> Task statement
Continue the passage describing the ion beam sample preparation apparatus from its last sentence.

> Document passage
────────────────────
In a related embodiment of the ion beam sample preparation apparatus, the shield further comprises: a second shielding surface having a portion disposed in the path of a portion of the ion beam; a shield edge formed where the first shielding surface meets the proximal sample surface; and a visible alignment mark on the second shielding surface, configured such that the location of said visible alignment mark is in a predetermined relationship to the region where the ion beam impinges on said shield edge when said shield is held in the shield retaining position of the shield retention means.

In a related embodiment of the ion beam sample preparation apparatus, the shield is made of a cladding material joined to a core material such that a portion of the cladding material forms at least a portion of the first shielding surface, and a portion of the core material forms the third and fourth datum features of the shield. In a related embodiment, the cladding material is a non-magnetic material having low sputtering-yield.

Another embodiment of the present disclosure is directed to an apparatus for ion beam sample preparation which comprises: a tilting ion beam irradiating means disposed in a vacuum chamber and directing an ion beam toward a shield, characterized in that said tilting ion beam irradiating means projects an ion beam along a central ion beam axis, the direction of said central ion beam axis having a tilt angle with respect to said shield; a tilt drive operably coupled to said tilting ion beam irradiating means and configured to move the direction of said central ion beam axis between at least two different tilt angles; a rotating shield retention stage disposed in the vacuum chamber; said shield retention stage comprising: a first datum feature; a second datum feature; a shield retention means having at least a shield releasing position and a shield retaining position; a rotation axis located substantially in the plane of the first datum feature; a rotation drive for rotating the shield retention stage around the rotation axis; the shield having at least a rigid planar portion, removably and replaceably held in said shield retention stage, said shield further comprising: a third datum feature formed integrally with the shield, wherein said shield retention means in said shield retaining position urges said third datum feature to abut said first datum feature; a fourth datum feature formed integrally with the shield, wherein said shield retention means in said shield retaining position urges said fourth datum feature to abut said second datum feature; a first shielding surface disposed in the path of the ion beam and positioned to shield a portion of the ion beam directed at the sample when said shield is held in the shield retaining position of the shield retention means; a proximal sample surface configured to durably adhere the sample to the shield; a shield edge formed where the first shielding surface meets the proximal sample surface, characterized in that said shield edge is held substantially perpendicular to said rotation axis when said shield is held in the shield retaining position of the shield retention means.

In a related embodiment of the ion beam sample preparation apparatus, the apparatus is further characterized in that the tilting ion beam irradiating means and tilt drive are adapted to provide at least two different tilt angles in which the central ion beam axis is substantially perpendicular to said shield edge.

In a related embodiment of the ion beam sample preparation apparatus, the apparatus is further characterized in that the tilting ion beam irradiating means and tilt drive are adapted to provide at least two different tilt angles in which the central ion beam axis substantially intersects said rotation axis.
────────────────────
> Data shown
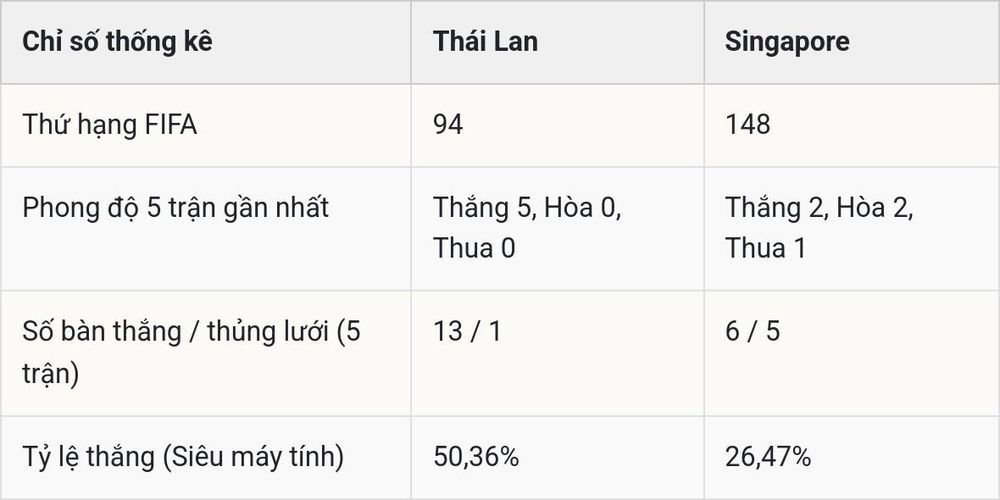Click the 'Thứ hạng FIFA' row label
The image size is (1000, 500).
[110, 125]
────────────────────
> Result
LIST OF REFERENCE NUMBERS APPEARING IN THE FIGURES

DESCRIPTION

The Broad Ion Beam Slope-Cutting (BIBSC) sample preparation procedure can be described as a series of process steps, p1-p5:p1) Aligning the desired region of the sample to be processed to a usable portion of an ion shield;p2) Aligning the sample and shield in the BIBSC ion-milling system such that the desired region of the sample can be processed by the ion beam or beams;p3) Evacuating the ion-milling system to vacuum levels appropriate for ion beam milling;p4) Performing the ion-milling operation or operations, sometimes using a process monitoring step such as in situ light-microscopy imaging to verify sufficient cut depth and quality of the cross section;p5) Venting of the BIBSC ion-milling equipment and removal of the sample from the equipment.

The analysis of prepared BIBSC sample can be described as a series of process steps, p6-p9:p6) Introduction of the sample to the ultimate analysis microscope and initializing the microscope so that analysis can commence;p7) Finding the location of the prepared cross-sectional surface by adjusting any number of the microscope's translation stages, tilt stages, and rotation stages so that the desired area can be imaged;p8) Performing the desired microscopic or spectroscopic analyses;p9) Removing the sample from the microscope;p10) After analyzing the sample, a decision may be made to reprocess the sample to change the cut depth, position, or angle—traditionally requiring a repeat of p1-p9.

Embodiments of the present disclosure uniquely permit certain efficiencies and capabilities in the processing and subsequent observation and analysis of BIBSC produced samples. Beneficial features, functions, and aspects of the present disclosure include, but are not limited to:1. Datum features on the shield, shield retention device in the sample-to-shield mounting apparatus, shield retention device in the BIBSC ion-mill, shield retention device in the ultimate analysis equipment allow significant time efficiencies in processing steps p1, p2 and p7;2. The integral nature of the sample durably adhered to the shield, and to a lesser extent with the sample merely clamped to the shield, allows greater certainty in ensuring alignment of the shield to the sample remains consistent during p4 even over long time-scales and changes in temperature, whereas quality of the cross section cutting process is reduced if this precision alignment is not maintained;3. The integral nature of the sample durably adhered to the shield in processing step p1 eliminates the requirement for expensive and sizable fixturing apparatus to maintain their spatial relationship together throughout the milling operation, and enables multiple samples to be prepared in advance of milling without multiple fixturing apparatus;4. The integral nature of the sample durably adhered or clamped to the shield eliminates the requirement for dismounting the sample from the shield prior to observation in a microscope, even in cases where the smallest working distances between imaging objective and sample are employed. This permits reduction of both time and risk of damage to the sample during sample remounting in processing step p6;5. In the case where reprocessing the sample as in step p10 is performed, the integral nature of the sample durably adhered or clamped to the shield can eliminate the need for steps p1 and p2 entirely, which significantly reduces processing time and risk of damage to the sample during sample remounting; and,6. In the case where reprocessing the sample as in step p10 is performed, the integral nature of the sample durably adhered or clamped to the shield allows different cross-sectional planes to be cut very close to the originally cut cross-sectional plane by varying the angle of ion beam impinging on the sample and shield.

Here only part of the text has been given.